* _EXERCISE BRIEF_
From the line with "Where should I" through the last line of the records below, both ends included, transcribe only those lines, exactly, and omit the pictures.

== LISTED RECORDS

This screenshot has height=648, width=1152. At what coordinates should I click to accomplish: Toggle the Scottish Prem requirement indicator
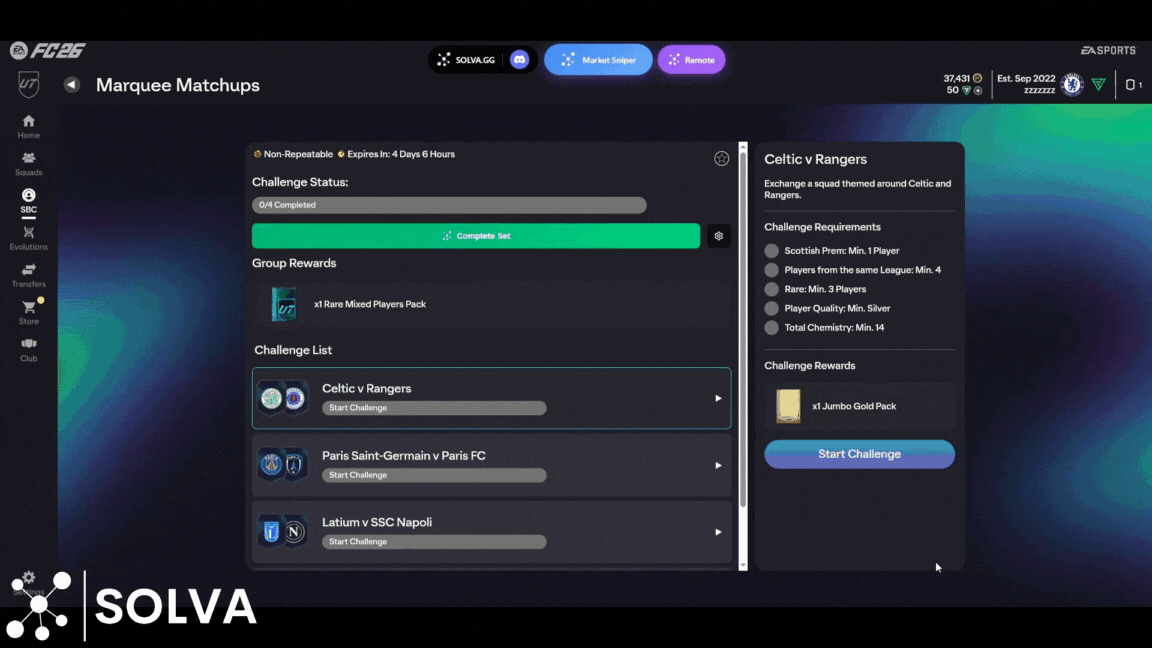tap(771, 251)
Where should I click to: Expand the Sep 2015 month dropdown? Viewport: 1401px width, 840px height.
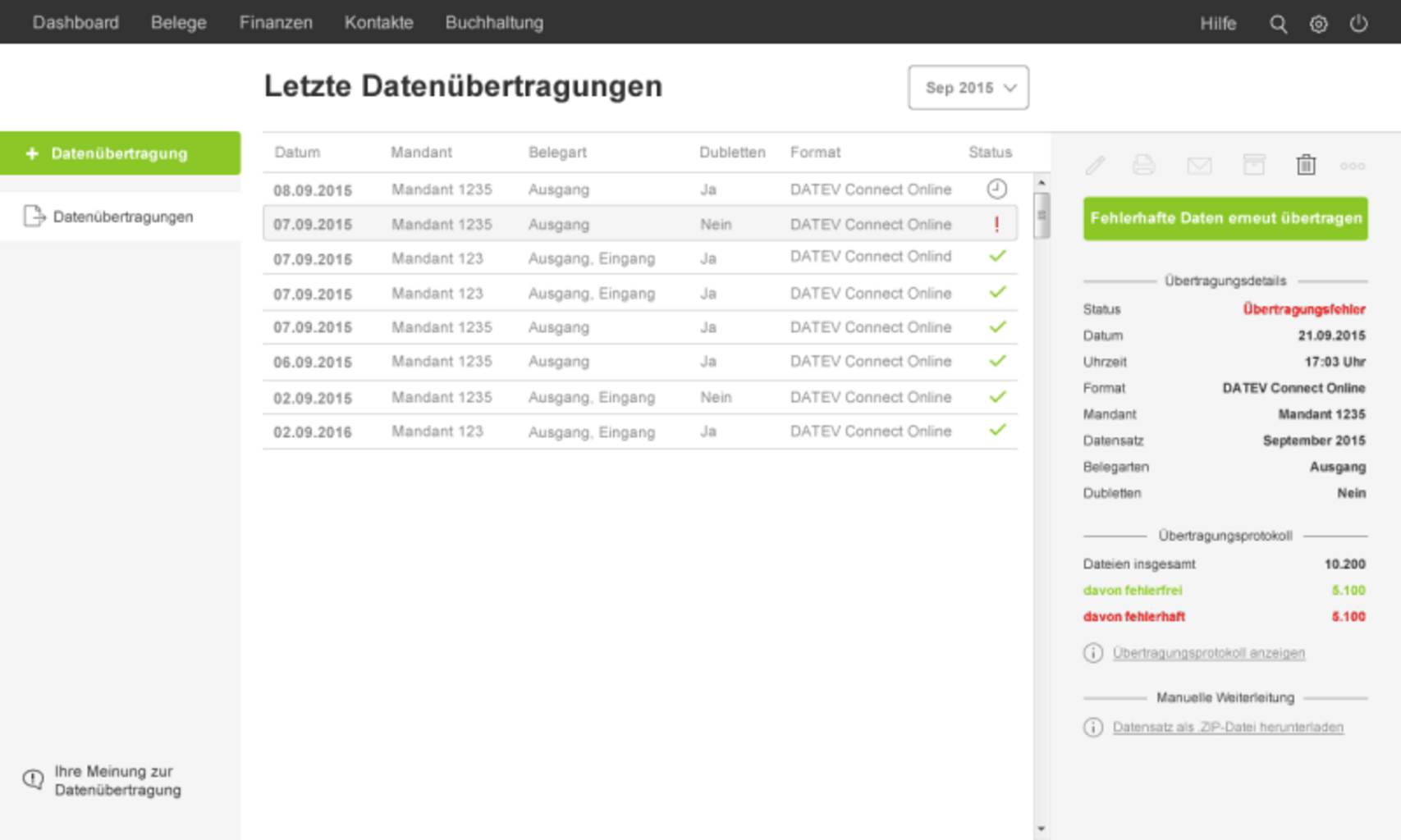click(x=968, y=88)
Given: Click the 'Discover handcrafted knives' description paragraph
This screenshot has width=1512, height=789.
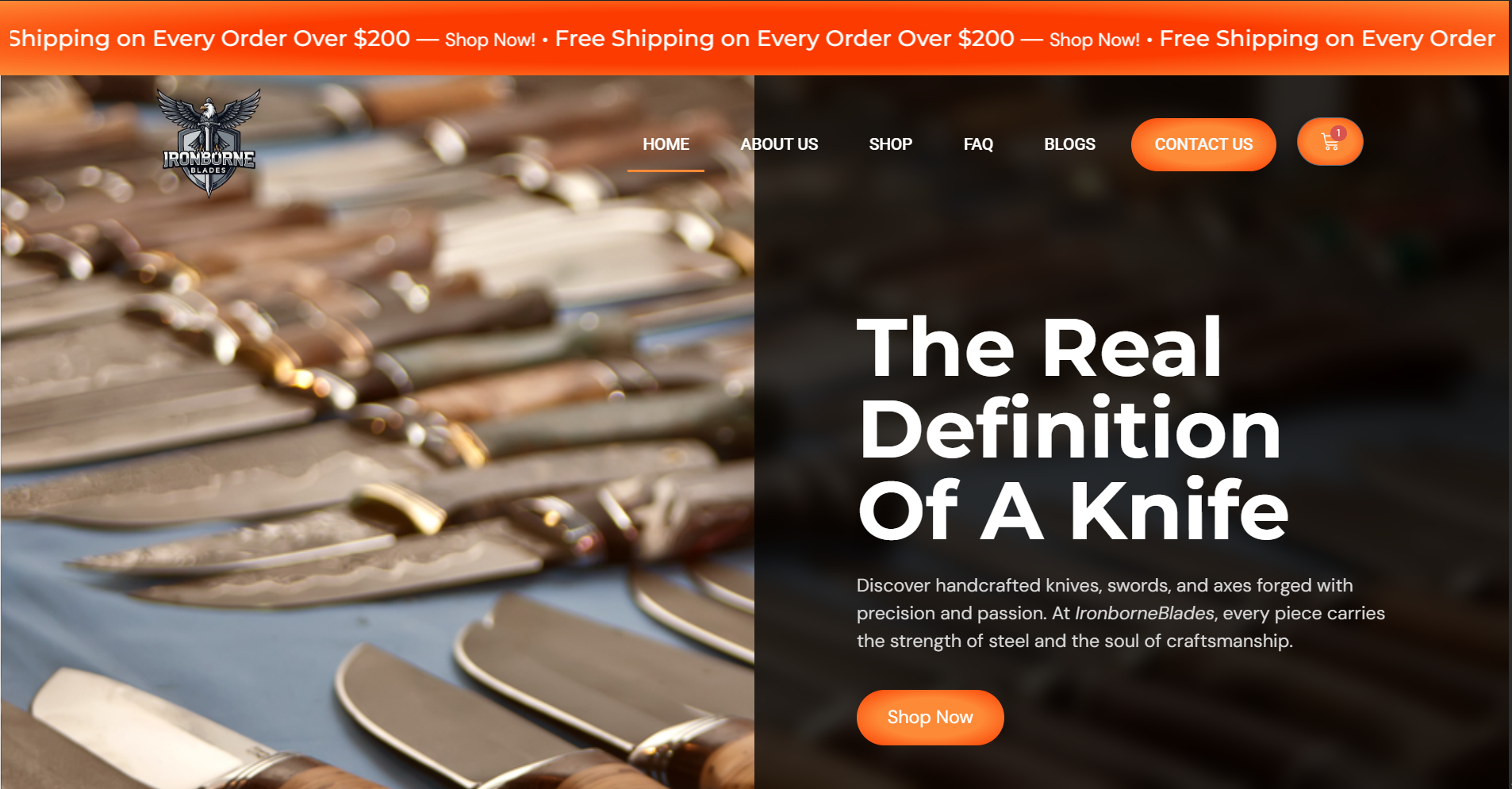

====

* _REPLY TO THE TASK_
Where should I click to: Expand the Sep 2015 month dropdown? Viewport: 1401px width, 840px height.
click(x=968, y=88)
Given: Click the 'Discover handcrafted knives' description paragraph
This screenshot has width=1512, height=789.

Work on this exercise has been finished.